Antidumping Laws Versus Free Trade
June 14, 2001
Free-trade advocates fear President Bush has let the protectionism genie out of the bottle by his recent decision to support trade barriers against imported steel. His move was squarely at odds with his oft-stated support of free trade. Critics charge that his caving in to quotas was prompted by political considerations, rather than economics.
Students of the democratic process explain that steel companies and steel workers who get big benefits from the higher prices protectionism brings have more influence than does the general public, each member of which will be hurt only a little.

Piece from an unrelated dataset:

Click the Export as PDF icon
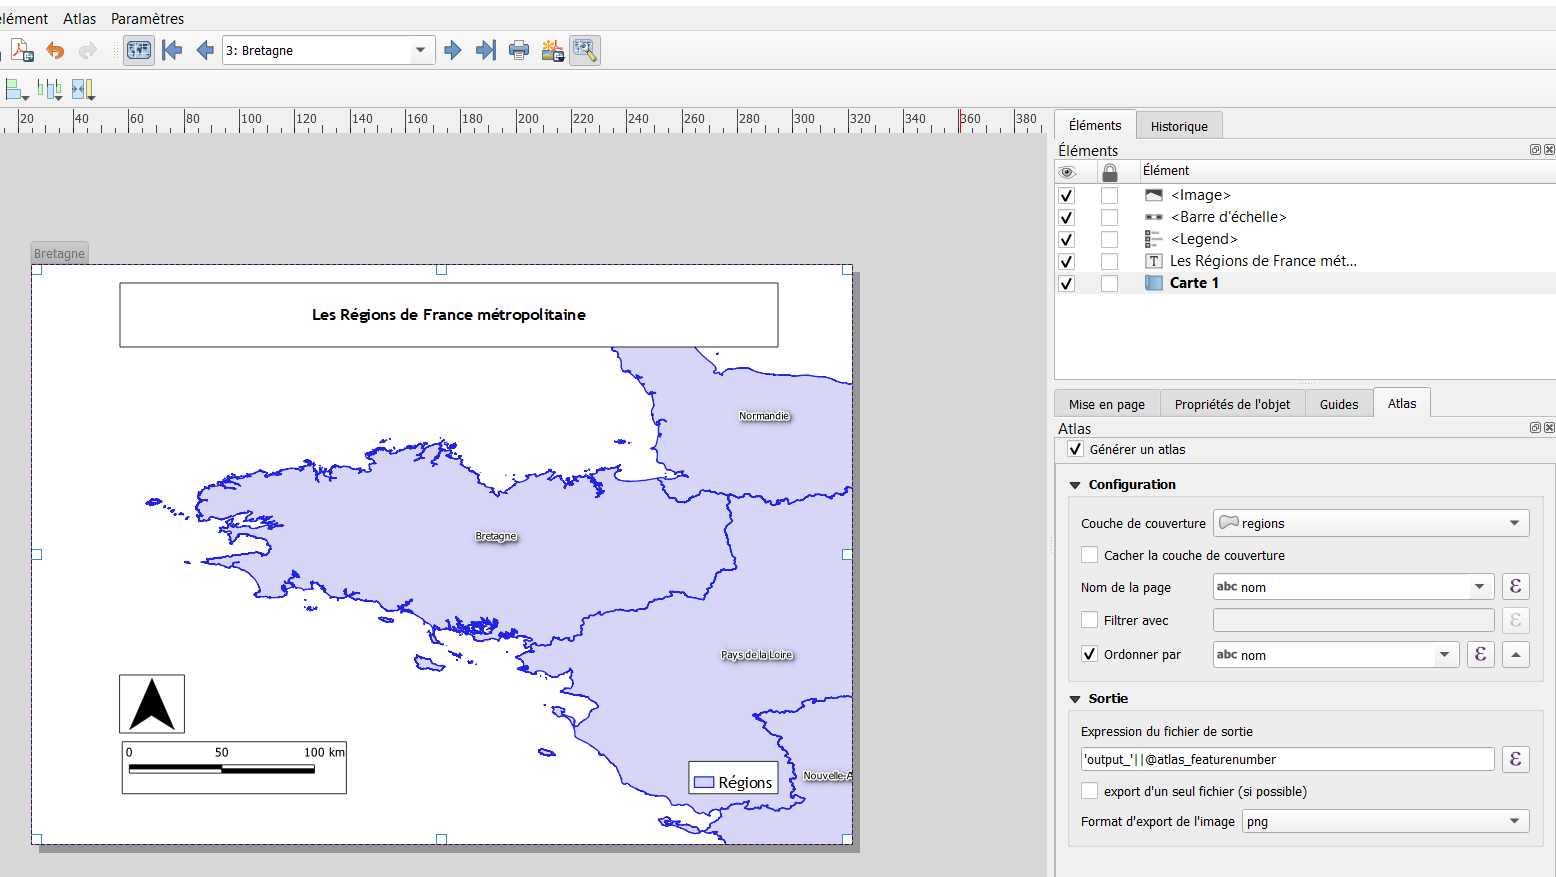 point(22,50)
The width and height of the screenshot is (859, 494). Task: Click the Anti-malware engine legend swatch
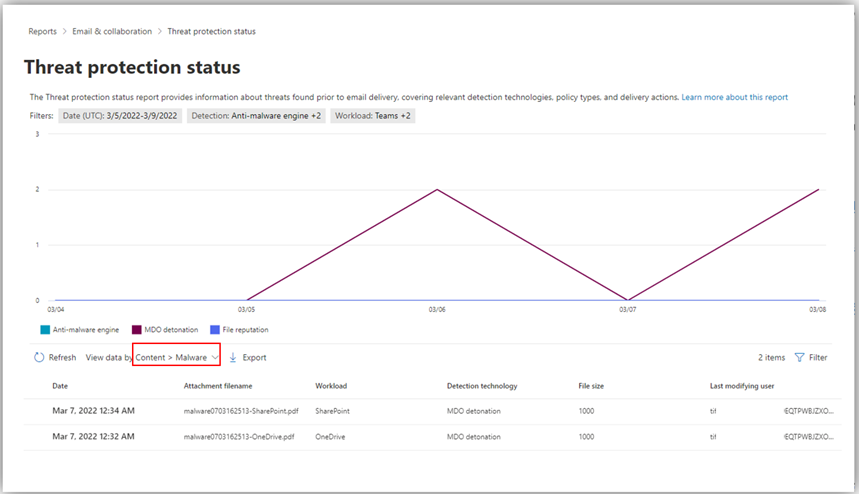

Trade treaties act as a check on protectionism -- making it more difficult, but not impossible, to give benefits to organized interests. But trade treaties have plenty of loopholes, which tend to grow larger all the time -- allowing, for example, antidumping laws to expand into popular substitutes for tariffs.
Antidumping laws allow a country to impose countervailing tariffs or quotas on imported goods that domestic producers complain are dumped on the market at an "unfair" price -- including, for example, low priced steel from abroad.
- Between 1980 and June of 1999, the U.S. launched 768 antidumping actions, and every time we did so, experts say, we encouraged other nations to follow suit.
- Until the late 1990s, the U.S., Europe, Canada and Australia brought nearly all antidumping cases -- but then bringing antidumping actions suddenly became popular among developing nations.
- Countries such as those in South America, along with India, South Africa, South Korea, Turkey and Poland -- which had filed few, if any, antidumping actions in the 1980s -- jumped in with scores and scores of such actions.
A major reason the practice is spreading is that it is difficult to give one industry protection without encouraging other sectors to also seek protection. And then free trade and competition wither and die.